Source files Note becomes timeline

`kernel/apps/notes.c`	Note commands, import/export, snapshots, and replay application code.
`kernel/graph/timeline.c`	Named event chains, cursors, marks, and replay traversal.
`kernel/graph/causal.c`	Event allocation, parent links, and recent graph queries.
`include/notes.h`	Notes interface presented to the rest of the kernel.
`include/timeline.h`	Timeline names, event sub-types, and callback shape.

Concept learned

Note becomes timeline

An application fact is stored as an event with ancestry. Current note state is a convenient view; the timeline is the ordered material from which that view can be reconstructed.

Trail 05

Actor message crosses mesh

Run two SlOS nodes, join a chat actor on one node, and send a message from the other. The route shows local actor delivery and the mesh extension that carries the same idea between peers.
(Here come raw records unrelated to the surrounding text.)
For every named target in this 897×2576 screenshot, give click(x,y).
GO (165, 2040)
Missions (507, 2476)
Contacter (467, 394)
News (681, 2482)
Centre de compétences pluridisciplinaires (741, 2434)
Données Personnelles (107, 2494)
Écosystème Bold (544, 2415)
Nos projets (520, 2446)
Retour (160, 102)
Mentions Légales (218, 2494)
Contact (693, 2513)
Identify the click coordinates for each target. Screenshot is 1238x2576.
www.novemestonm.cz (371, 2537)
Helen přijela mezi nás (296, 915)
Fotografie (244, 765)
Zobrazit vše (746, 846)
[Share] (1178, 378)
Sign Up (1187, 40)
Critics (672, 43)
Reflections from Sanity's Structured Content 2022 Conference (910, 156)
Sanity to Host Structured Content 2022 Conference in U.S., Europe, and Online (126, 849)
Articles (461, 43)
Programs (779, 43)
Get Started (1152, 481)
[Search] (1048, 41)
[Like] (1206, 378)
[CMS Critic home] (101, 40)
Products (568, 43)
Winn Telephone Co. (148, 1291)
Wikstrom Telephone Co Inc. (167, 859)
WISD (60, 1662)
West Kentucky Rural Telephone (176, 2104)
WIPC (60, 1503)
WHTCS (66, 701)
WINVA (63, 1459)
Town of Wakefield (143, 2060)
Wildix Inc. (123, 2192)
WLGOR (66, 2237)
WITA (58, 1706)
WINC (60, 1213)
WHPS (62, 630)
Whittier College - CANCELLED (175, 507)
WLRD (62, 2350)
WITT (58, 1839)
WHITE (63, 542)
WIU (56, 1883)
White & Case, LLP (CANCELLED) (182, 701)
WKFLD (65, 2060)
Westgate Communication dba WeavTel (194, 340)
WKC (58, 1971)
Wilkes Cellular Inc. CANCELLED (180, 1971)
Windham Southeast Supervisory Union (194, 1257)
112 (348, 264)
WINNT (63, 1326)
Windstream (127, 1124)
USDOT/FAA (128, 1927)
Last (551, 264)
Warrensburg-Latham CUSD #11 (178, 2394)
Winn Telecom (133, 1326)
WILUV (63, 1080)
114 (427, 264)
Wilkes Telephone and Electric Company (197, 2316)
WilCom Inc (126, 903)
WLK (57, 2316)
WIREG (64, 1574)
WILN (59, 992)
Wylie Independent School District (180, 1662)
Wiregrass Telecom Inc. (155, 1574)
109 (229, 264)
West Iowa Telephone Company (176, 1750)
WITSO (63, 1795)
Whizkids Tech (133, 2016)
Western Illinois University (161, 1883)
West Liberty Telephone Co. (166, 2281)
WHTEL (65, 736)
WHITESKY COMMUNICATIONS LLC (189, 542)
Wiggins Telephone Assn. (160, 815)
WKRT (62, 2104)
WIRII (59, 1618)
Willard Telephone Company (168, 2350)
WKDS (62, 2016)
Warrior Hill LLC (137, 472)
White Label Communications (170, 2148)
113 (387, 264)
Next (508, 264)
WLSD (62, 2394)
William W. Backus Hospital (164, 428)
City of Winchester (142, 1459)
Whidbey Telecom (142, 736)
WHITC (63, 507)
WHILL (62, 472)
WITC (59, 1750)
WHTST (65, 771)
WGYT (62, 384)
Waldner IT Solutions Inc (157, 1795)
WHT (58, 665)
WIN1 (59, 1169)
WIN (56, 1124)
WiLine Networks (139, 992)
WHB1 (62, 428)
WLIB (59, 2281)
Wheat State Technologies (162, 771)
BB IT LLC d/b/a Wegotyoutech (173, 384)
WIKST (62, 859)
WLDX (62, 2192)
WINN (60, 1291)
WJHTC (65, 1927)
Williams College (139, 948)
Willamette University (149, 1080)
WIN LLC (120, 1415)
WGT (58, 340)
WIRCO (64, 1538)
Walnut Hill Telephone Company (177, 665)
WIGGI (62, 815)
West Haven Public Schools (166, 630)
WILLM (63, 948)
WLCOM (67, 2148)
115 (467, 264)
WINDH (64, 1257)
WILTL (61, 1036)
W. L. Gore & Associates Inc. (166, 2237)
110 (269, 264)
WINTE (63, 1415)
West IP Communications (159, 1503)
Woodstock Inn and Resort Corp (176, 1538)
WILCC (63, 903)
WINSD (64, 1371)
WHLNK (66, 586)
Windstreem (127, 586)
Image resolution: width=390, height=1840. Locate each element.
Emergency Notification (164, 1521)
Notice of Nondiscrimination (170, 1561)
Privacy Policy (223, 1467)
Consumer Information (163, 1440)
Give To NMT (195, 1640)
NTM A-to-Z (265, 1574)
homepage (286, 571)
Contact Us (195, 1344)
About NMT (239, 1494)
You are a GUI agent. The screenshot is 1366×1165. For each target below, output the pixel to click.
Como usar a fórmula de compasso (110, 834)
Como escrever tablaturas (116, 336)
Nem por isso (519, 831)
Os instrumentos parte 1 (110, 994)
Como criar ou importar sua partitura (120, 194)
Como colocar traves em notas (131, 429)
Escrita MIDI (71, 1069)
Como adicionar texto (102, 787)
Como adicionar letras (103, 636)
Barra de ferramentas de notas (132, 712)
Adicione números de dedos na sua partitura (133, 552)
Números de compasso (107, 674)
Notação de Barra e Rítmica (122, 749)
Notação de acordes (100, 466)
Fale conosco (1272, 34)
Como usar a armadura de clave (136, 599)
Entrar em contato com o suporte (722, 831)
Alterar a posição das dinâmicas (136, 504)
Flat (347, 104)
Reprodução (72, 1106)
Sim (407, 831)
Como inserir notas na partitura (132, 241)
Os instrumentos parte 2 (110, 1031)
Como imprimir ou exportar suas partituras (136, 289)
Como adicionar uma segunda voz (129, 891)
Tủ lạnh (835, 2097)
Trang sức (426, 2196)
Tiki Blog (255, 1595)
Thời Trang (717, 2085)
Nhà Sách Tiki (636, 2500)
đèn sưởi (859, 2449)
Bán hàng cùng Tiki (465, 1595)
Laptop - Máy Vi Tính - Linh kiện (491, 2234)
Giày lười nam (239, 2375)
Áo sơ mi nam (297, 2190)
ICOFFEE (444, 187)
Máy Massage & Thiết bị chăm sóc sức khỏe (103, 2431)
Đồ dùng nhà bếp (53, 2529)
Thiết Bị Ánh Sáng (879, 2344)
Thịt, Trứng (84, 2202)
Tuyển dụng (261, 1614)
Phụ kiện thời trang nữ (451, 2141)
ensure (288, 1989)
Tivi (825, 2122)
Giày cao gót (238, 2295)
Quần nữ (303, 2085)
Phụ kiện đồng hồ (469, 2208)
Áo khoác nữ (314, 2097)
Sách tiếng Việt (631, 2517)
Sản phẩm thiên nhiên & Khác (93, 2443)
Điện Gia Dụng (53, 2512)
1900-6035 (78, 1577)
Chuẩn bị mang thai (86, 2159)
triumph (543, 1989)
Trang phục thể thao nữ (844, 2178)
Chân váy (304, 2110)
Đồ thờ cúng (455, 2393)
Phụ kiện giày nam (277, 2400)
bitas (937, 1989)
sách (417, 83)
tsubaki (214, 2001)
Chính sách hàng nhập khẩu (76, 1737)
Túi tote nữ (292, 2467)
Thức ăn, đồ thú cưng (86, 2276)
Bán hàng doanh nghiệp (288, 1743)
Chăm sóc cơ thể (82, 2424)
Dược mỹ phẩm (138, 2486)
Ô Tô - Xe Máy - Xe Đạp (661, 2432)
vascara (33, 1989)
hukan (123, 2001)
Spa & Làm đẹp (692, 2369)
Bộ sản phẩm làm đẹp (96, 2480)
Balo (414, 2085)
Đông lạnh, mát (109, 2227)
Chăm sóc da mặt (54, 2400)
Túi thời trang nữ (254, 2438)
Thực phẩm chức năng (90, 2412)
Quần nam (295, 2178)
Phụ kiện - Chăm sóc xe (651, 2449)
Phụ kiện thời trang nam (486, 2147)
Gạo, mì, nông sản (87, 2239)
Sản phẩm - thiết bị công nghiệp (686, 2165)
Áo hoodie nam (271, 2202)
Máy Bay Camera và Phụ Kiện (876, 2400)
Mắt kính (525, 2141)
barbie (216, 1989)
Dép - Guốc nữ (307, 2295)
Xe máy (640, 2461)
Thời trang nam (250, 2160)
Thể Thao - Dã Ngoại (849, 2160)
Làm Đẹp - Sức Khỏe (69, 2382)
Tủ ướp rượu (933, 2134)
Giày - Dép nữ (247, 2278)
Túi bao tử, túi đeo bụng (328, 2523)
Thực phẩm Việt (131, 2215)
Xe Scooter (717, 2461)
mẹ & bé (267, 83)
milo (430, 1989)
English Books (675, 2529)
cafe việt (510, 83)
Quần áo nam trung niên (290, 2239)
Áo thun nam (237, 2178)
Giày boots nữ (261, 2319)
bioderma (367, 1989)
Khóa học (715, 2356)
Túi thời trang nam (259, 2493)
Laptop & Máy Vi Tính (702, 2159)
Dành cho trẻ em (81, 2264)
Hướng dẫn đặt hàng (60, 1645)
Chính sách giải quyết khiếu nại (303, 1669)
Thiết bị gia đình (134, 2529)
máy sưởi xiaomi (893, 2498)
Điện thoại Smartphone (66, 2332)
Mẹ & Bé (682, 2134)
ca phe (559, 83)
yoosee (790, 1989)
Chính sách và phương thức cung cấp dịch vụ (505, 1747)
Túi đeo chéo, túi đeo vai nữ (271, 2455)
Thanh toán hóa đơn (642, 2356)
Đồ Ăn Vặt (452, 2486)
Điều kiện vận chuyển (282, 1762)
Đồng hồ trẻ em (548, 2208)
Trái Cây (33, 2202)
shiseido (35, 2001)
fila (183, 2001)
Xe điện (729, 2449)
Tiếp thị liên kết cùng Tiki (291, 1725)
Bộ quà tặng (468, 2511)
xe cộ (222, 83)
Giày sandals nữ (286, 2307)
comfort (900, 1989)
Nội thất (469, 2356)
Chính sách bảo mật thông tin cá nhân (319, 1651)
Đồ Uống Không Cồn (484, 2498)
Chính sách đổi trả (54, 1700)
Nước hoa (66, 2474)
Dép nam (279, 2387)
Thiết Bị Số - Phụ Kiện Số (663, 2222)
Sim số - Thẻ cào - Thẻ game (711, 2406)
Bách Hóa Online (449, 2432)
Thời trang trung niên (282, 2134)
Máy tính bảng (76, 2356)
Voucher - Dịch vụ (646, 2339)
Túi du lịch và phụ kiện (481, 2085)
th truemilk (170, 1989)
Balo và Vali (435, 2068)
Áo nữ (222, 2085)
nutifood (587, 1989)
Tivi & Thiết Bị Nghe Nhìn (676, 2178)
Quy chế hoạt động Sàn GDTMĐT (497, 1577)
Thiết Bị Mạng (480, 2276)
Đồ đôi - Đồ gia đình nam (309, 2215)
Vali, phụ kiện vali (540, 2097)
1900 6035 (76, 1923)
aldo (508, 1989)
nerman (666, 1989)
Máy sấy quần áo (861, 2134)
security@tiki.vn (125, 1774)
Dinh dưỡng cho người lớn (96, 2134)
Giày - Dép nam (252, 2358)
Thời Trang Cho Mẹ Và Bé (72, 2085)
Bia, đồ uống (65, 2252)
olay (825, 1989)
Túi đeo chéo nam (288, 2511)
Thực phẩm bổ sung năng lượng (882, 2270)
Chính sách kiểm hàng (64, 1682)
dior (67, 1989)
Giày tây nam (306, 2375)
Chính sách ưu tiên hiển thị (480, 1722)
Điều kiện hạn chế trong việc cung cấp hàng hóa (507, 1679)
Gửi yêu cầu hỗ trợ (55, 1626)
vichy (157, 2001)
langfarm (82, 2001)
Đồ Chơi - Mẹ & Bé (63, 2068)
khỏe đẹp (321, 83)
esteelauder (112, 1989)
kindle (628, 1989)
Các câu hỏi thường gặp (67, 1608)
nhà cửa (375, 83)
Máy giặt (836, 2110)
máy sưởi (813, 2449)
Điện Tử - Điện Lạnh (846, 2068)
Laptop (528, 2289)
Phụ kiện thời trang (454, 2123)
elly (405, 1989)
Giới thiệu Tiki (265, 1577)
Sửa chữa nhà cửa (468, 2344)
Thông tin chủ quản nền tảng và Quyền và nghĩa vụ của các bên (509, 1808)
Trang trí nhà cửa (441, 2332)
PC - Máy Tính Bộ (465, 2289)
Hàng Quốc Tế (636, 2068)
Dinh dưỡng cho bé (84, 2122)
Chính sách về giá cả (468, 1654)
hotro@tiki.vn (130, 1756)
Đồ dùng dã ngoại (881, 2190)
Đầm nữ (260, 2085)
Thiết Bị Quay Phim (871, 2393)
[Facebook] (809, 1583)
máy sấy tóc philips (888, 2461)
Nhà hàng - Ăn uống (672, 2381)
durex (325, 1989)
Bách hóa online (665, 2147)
actormailboxroutemeshfederation

Commands to run

node-b slos:/$ chat depot
node-a slos:/$ meshview
node-a slos:/$ routes
node-a slos:/$ chat field hello over the mesh
node-a slos:/$ federation
node-a slos:/$ events 20

What to observe

1	meshview reports discovered or connected peers and their transport state.
2	routes shows actor names, route policy, and local or remote targets.
3	The chat actor receives a mailbox message; federation counters and causal events advance with delivery activity.

Source files Actor message crosses mesh

`kernel/graph/actor.c`	Actor slots, route targets, mailbox send, receive, and dead-letter handling.
`kernel/graph/mesh.c`	Peer discovery, identity, encrypted channel state, and transport framing.
`kernel/graph/federation.c`	Remote actor delivery and causal graph exchange.
`kernel/apps/cmd_graph.c`	actors, send, recv, chat, routes, and federation commands.
`kernel/apps/meshview.c`	Operator display for mesh peers and channel state.
`include/actor.h`	Actor records, route records, and message format.

Concept learned

Actor message crosses mesh

Actor delivery names communication explicitly. A sender places bytes in a typed message, the route table selects a target, local mailboxes or mesh transport carry the payload, and federation records the movement as causal history.

Operating rule: stop after each trail and identify the boundary that moved. Boot moves from loader to kernel. Syscalls move from user task to kernel service. Packets move from device frame to byte stream. Notes move from command text to timeline event. Actor messages move from one mailbox to another, with mesh carrying the same record between peers.